Patients who test positive for Covid based on swabs taken between day eight and 14 after admission are considered "probable" hospital infections, based on the incubation period for the virus.
Positive swabs taken after day 14 are "definite" hospital infections.
However, it is unclear how many hospital-acquired Covid cases resulted directly in patients' deaths.
Patients with probable or definite hospital-onset of Covid are more likely to be older and to have several pre-existing chronic conditions.
The report states: "Cases who are in the probable and definite category have, by the design of the case definition, been in hospital for eight days or more for another reason prior to developing Covid-19.
"This is indicative of underlying medical conditions which will also be a risk factor for mortality, and some of these patients may have died irrespective of Covid-19."
Since the first confirmed hospital Covid case on March 7 2020, the mortality rate from probable and definite hospital-acquired Covid cases has been highest among males aged 85 and over, with a total of 383 deaths out of 851 cases (45%).
That compares to 28% for female patients in the same age group.
There have been a total of 10 deaths among patients aged 25 to 44 who were infected with the virus in hospital, but none at all among younger age groups.
After adjusting for variables such as age and co-morbidities, PHS says there is "no evidence" that patients who contract Covid in hospital are more likely to die within 28 days of diagnosis compared to those who test positive on day one or two after admission, as a result of exposure in the community.
Patients infected and incubating the virus prior to admission tend to be younger.
The mortality rate for hospital-acquired Covid during the Delta and Omicron wave, at 20%, is still higher than other bacterial infections commonly associated with healthcare settings.
In 2019, nearly a fifth (18%) of people infected with Staphylococcus aureus; 13.5% of people aged 15 and over with C.diff; and 13.2% of those with E.coli infections had died within 30 days of their diagnosis.
PHS cautions that these figures are "not directly comparable" due to the differing follow up time for diagnosis to death - 28 days for Covid, compared to 30 days for the other infections - and because the latter will include both hospital and community cases.
The report stresses that the protective effect of the Covid vaccines in preventing severe outcomes is "evident" over the course of the pandemic.
It states: "Inpatients who had been vaccinated with either one, two, or three doses had had lower odds of death within 28 days compared with those who had not been vaccinated.

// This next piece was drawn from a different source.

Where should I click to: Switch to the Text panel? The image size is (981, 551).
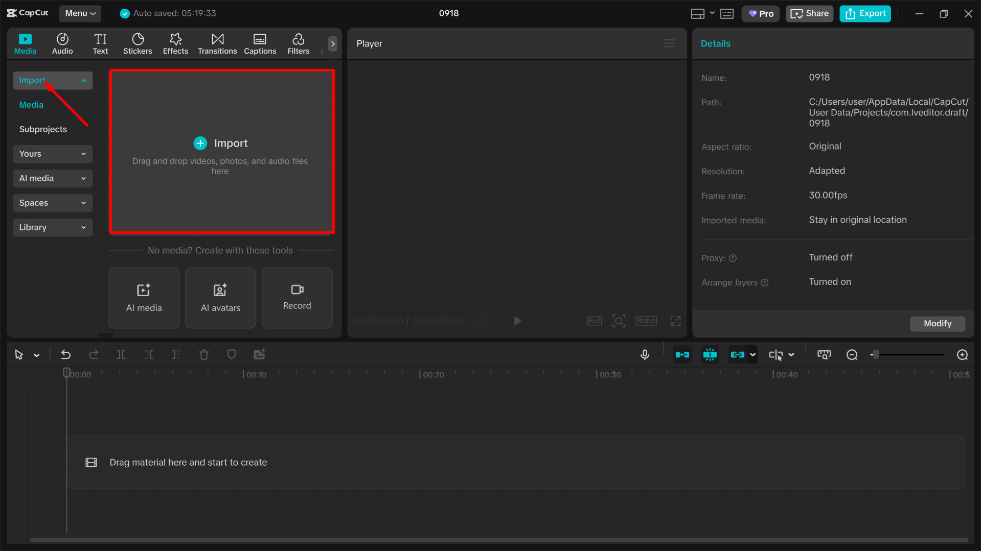click(100, 43)
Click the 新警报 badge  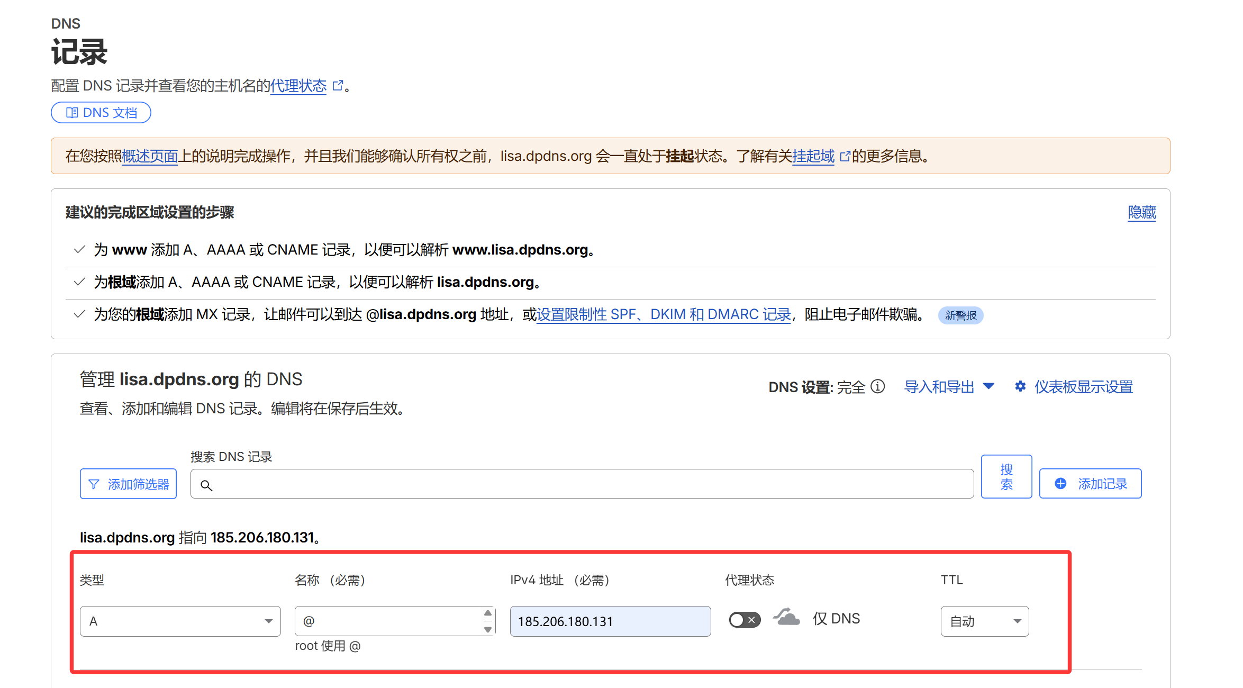(x=960, y=315)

"Protection from severe outcome by vaccination, particularly in hospital inpatients and those at risk of hospitalisation, is critical to reducing poor outcomes in patients who develop Covid-19, including nosocomial [hospital-acquired] Covid-19."
The combined number of probable and definite hospital-onset Covid cases has fluctuated over the course of the pandemic, however, from 1,355 in wave one to 4,056 during wave two - when the more transmissible Alpha variant emerged in the winter period from 2020 to 2021 - to 1,637 during wave three.
Deaths have gone from 441 in wave one, to 1,220 in wave two and 325 in wave three.
Improvements in PPE, testing, and infection control in hospitals between wave two and three may have helped to combat the risk from the even faster-spreading Delta and Omicron variants taking off in medical wards, but PHS cautioned that future variants could still pose an increased threat to patients.
It said: "Following the dominance of the Alpha and Delta variants, the Omicron variant became the dominant strain circulating in Scotland on 17th December 2021.
"The emergence of new variants can lead to an increased risk of Covid-19 hospital admissions as the new variant circulates in the community.
"Any future shifts in dominant strains with changes to severity of disease have implications for mortality outcome analyses and should be considered."